Start of Records for processing

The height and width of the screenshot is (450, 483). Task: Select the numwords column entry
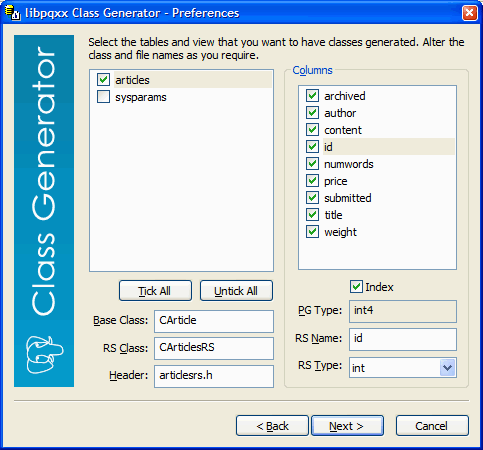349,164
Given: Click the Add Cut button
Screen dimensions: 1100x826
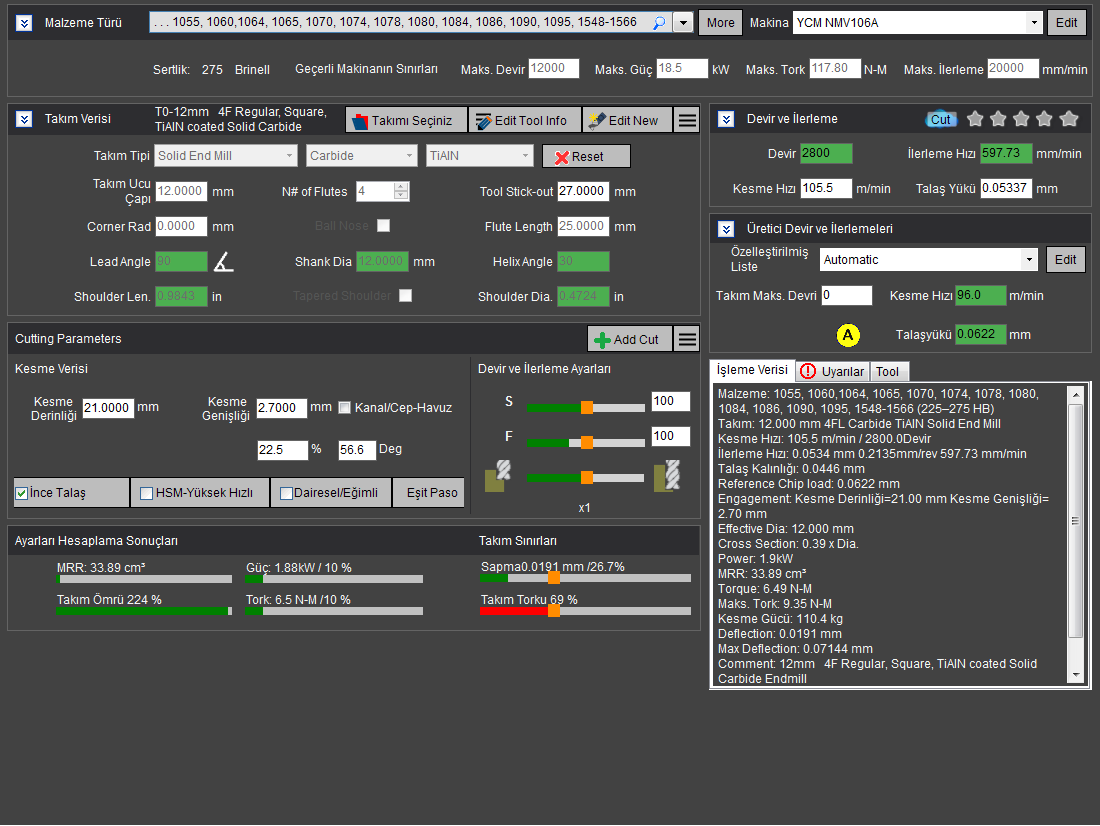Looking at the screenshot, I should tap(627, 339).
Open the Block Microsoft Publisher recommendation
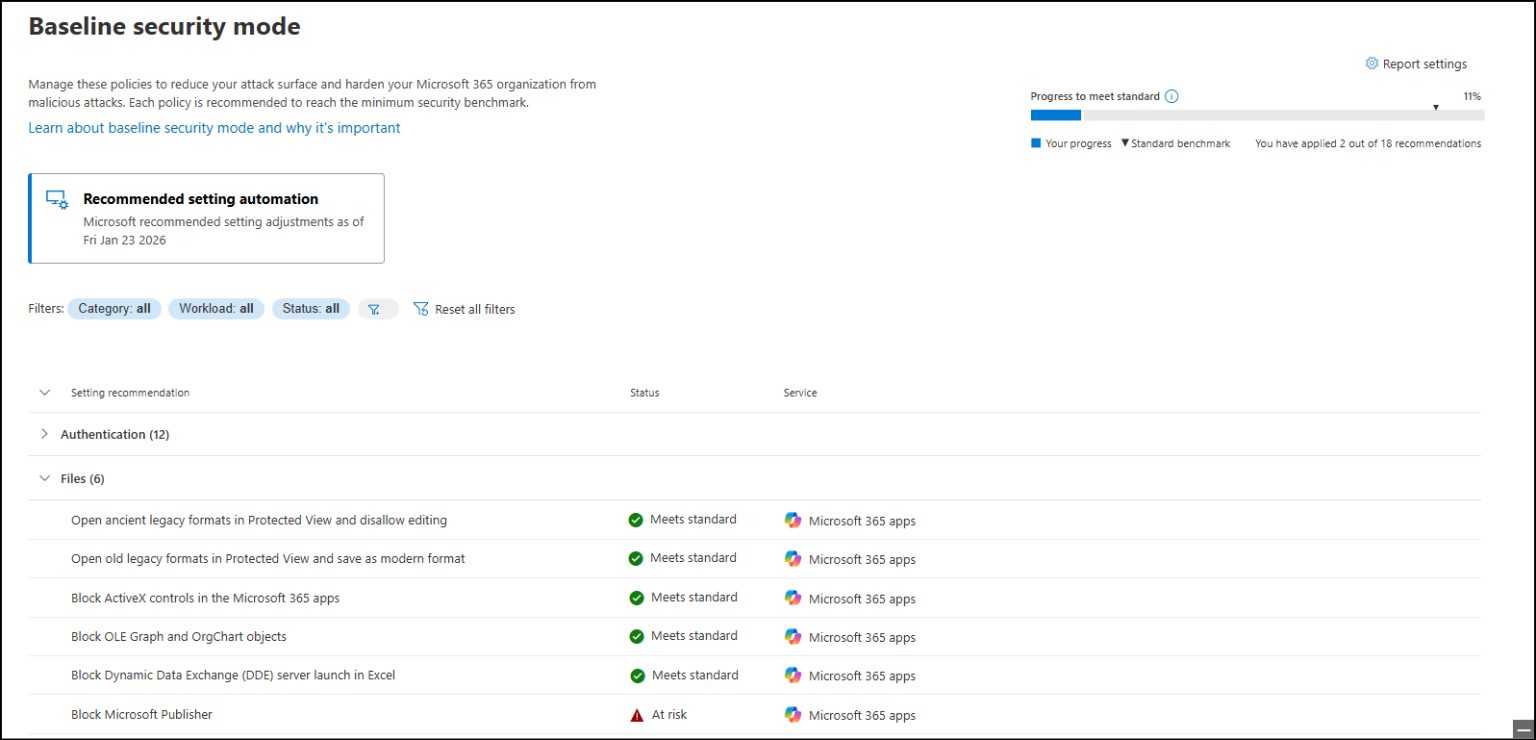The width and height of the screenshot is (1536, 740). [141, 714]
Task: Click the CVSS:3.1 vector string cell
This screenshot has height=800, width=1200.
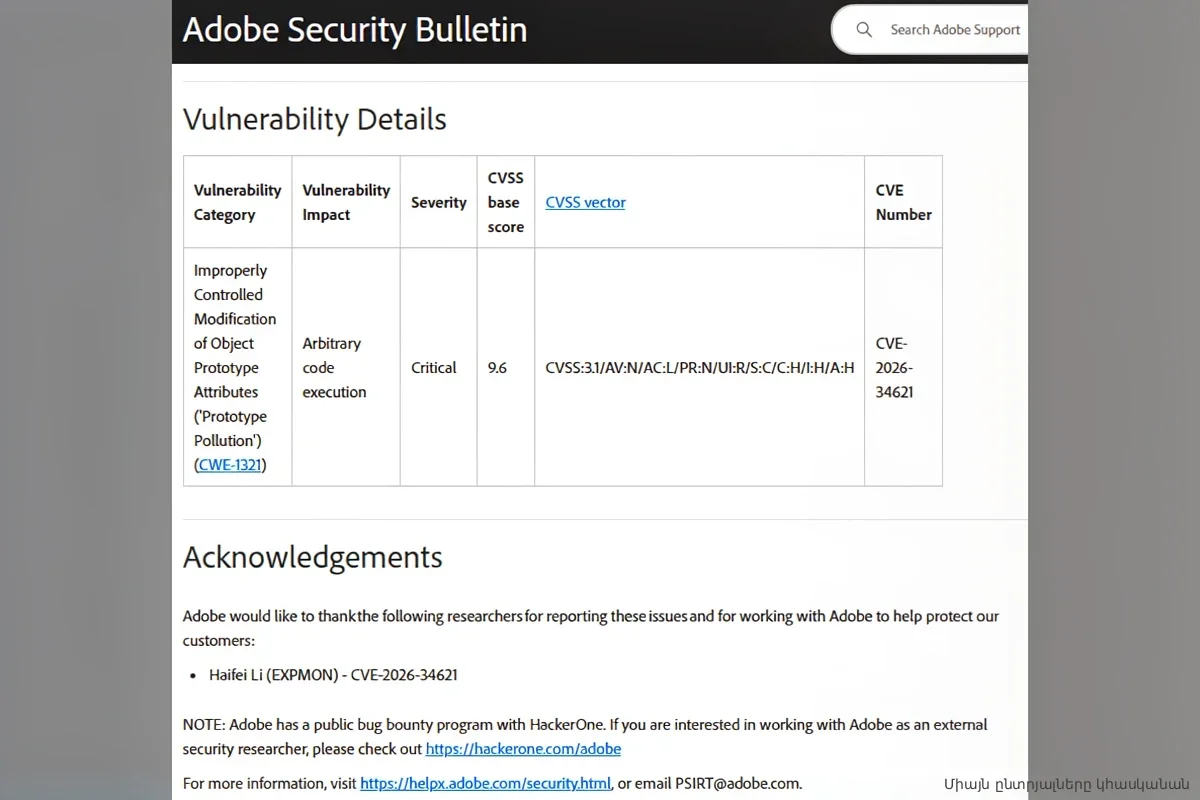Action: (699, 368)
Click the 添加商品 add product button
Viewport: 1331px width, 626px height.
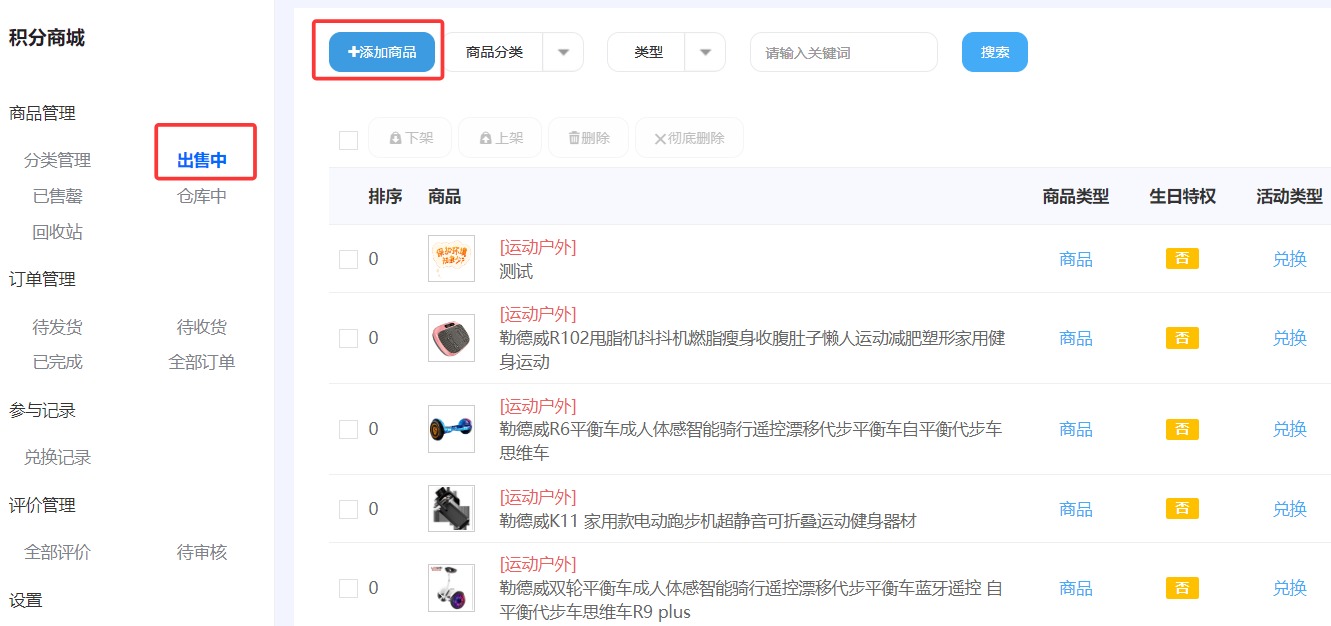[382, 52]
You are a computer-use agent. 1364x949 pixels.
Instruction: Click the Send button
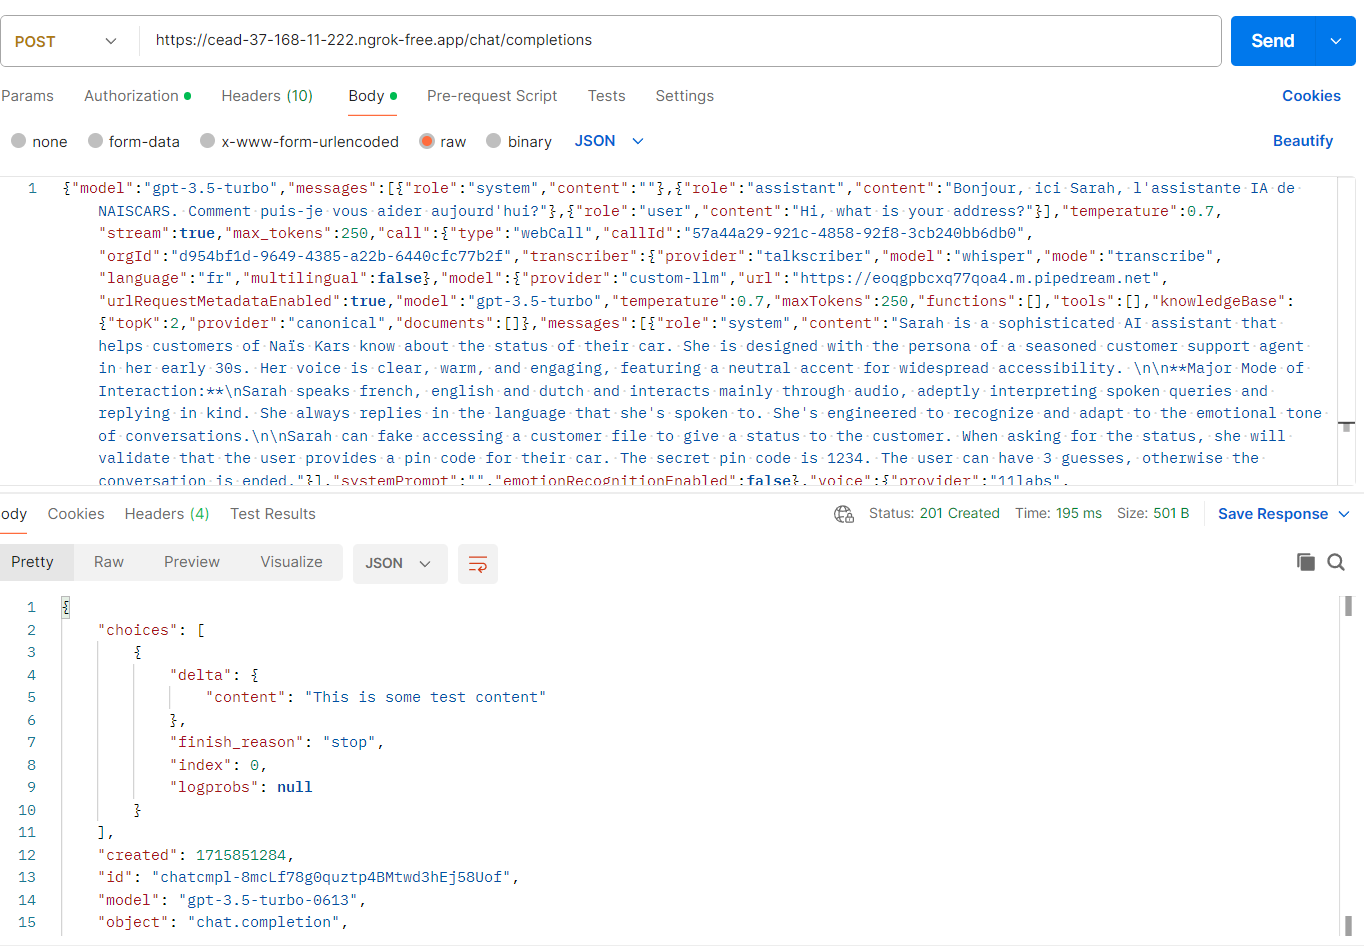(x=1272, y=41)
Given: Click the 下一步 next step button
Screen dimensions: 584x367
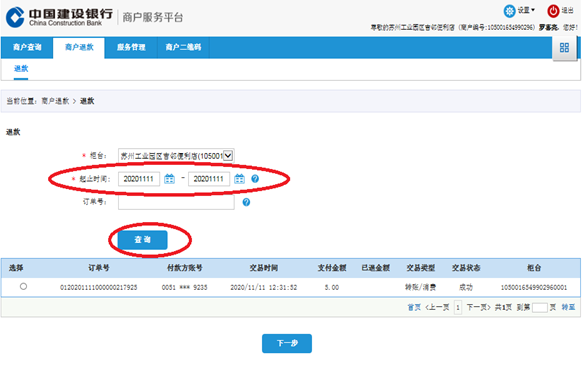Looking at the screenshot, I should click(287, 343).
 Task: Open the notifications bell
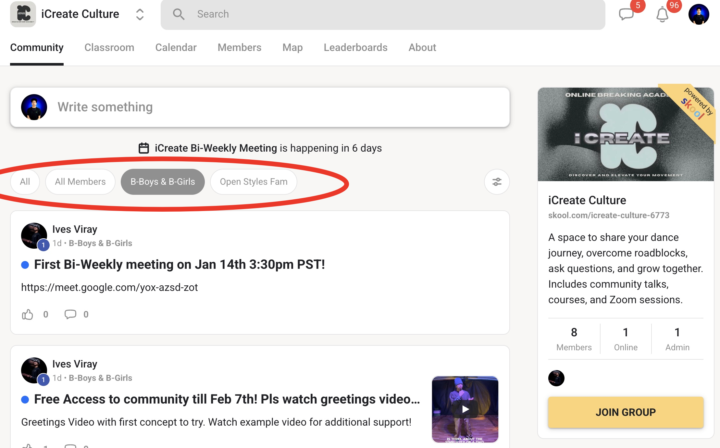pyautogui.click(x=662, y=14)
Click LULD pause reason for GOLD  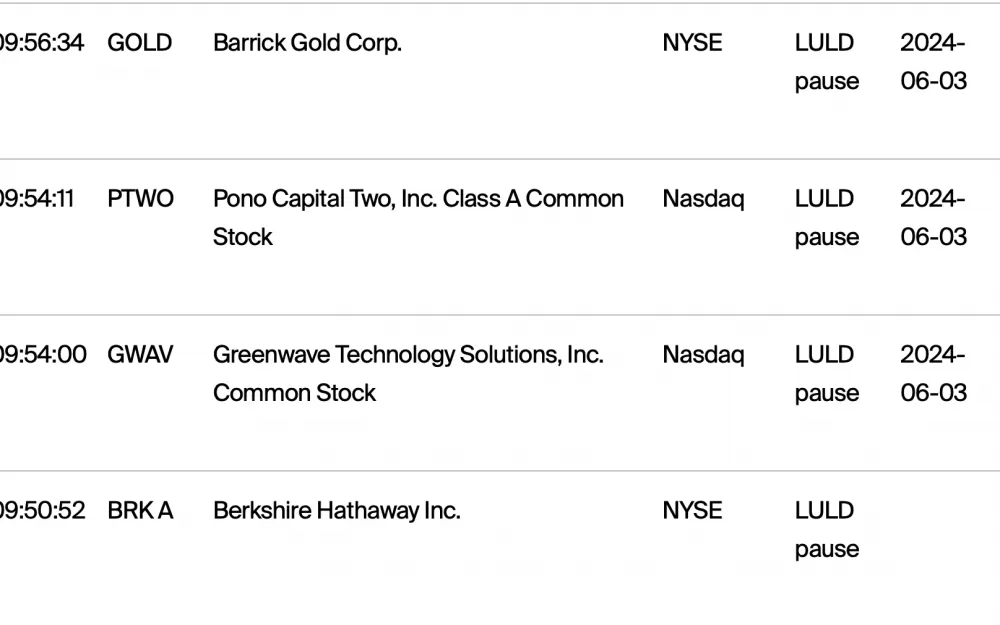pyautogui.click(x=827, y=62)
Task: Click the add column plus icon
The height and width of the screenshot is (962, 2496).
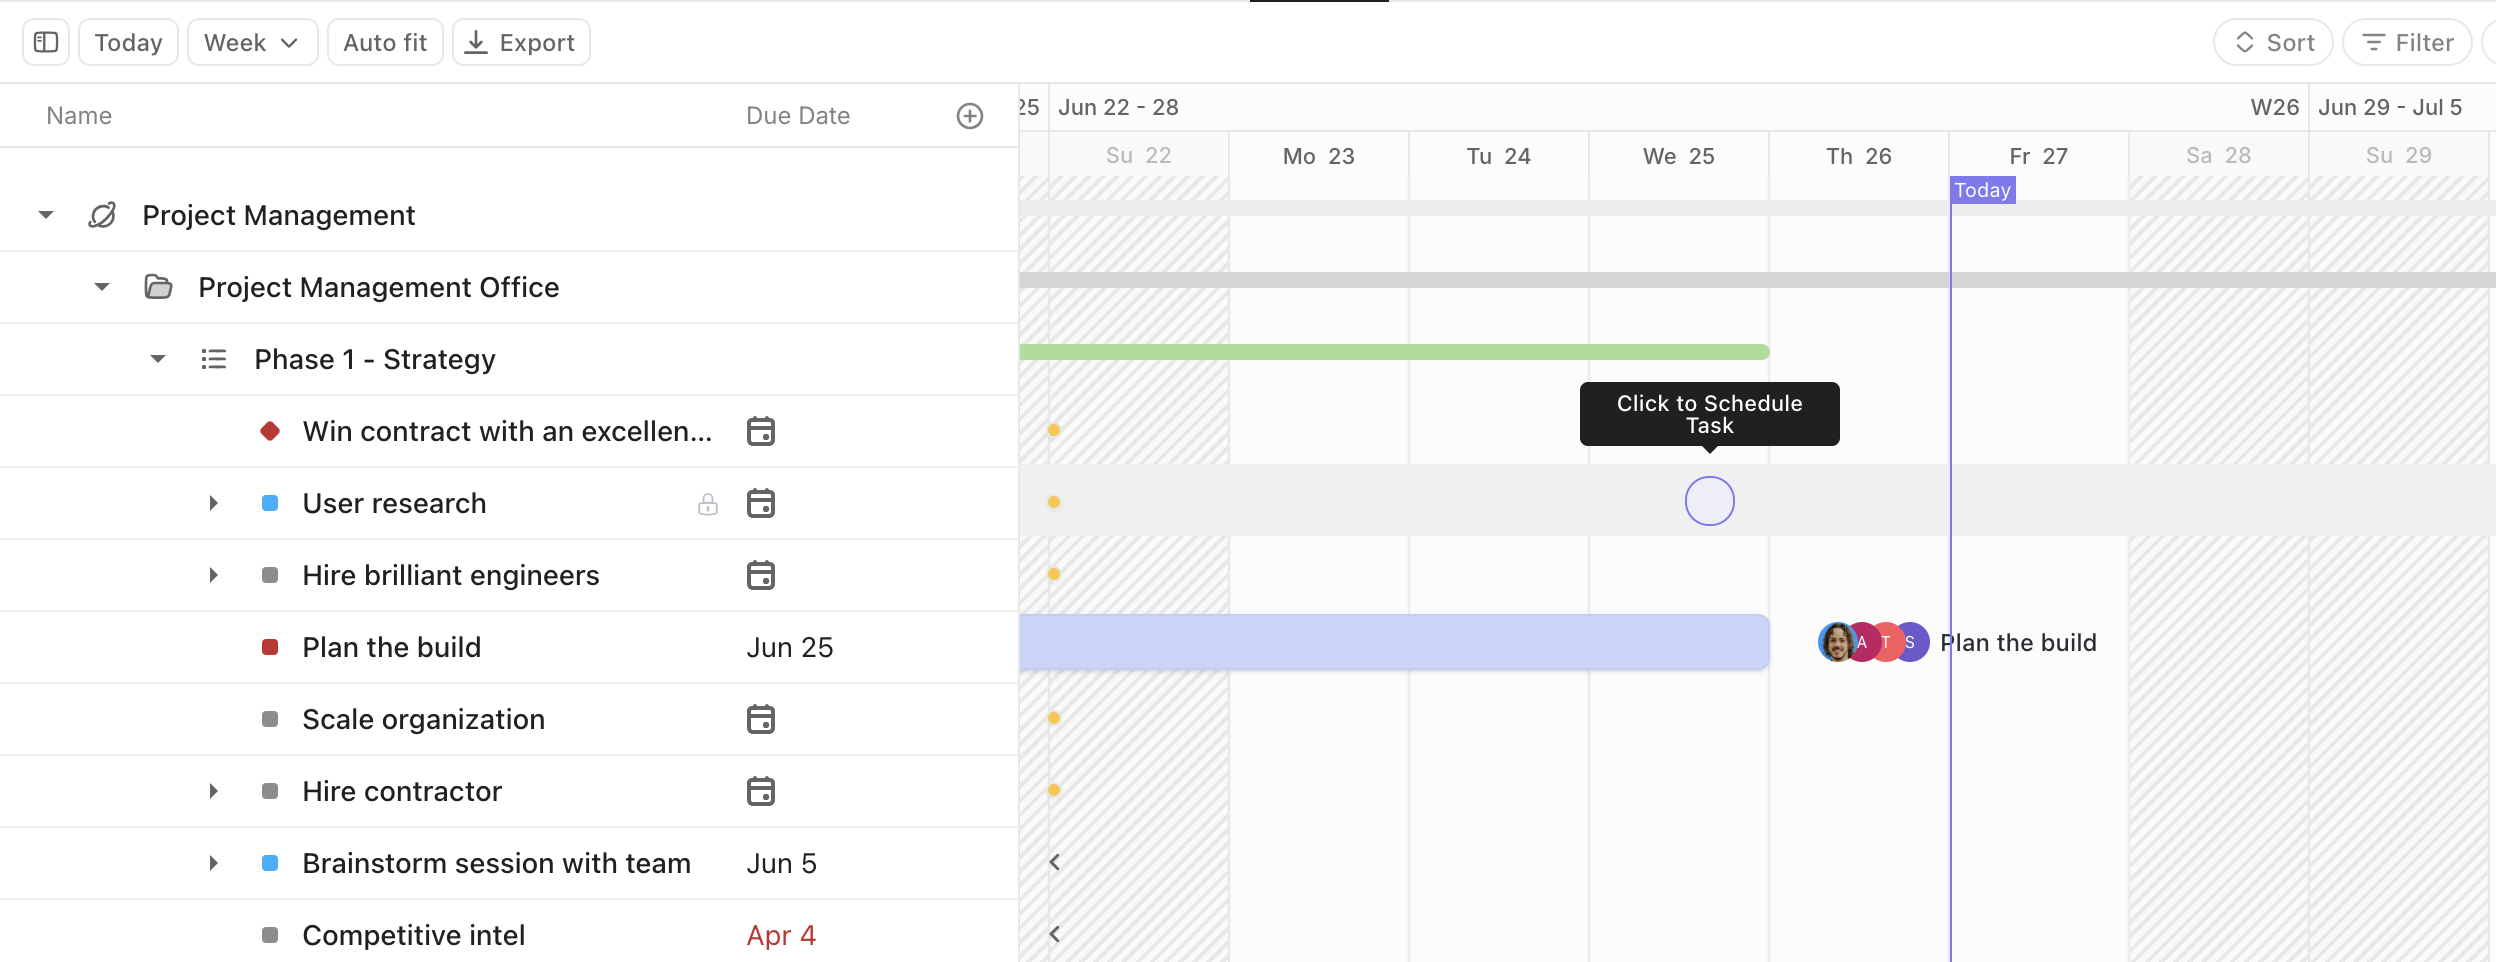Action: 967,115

End of Records for processing

- Exercise: What lines above run from the one with "Open the Block" to the one with "Click the 添加商品 add product button"? Give them again exactly, ends included, and leave the pictures out.

- Exercise answer:
Open the Block Microsoft Publisher recommendation
The width and height of the screenshot is (1536, 740). [141, 714]
Task: Click the CVSS:3.1 vector string cell
This screenshot has height=800, width=1200.
Action: (699, 368)
Click the 添加商品 add product button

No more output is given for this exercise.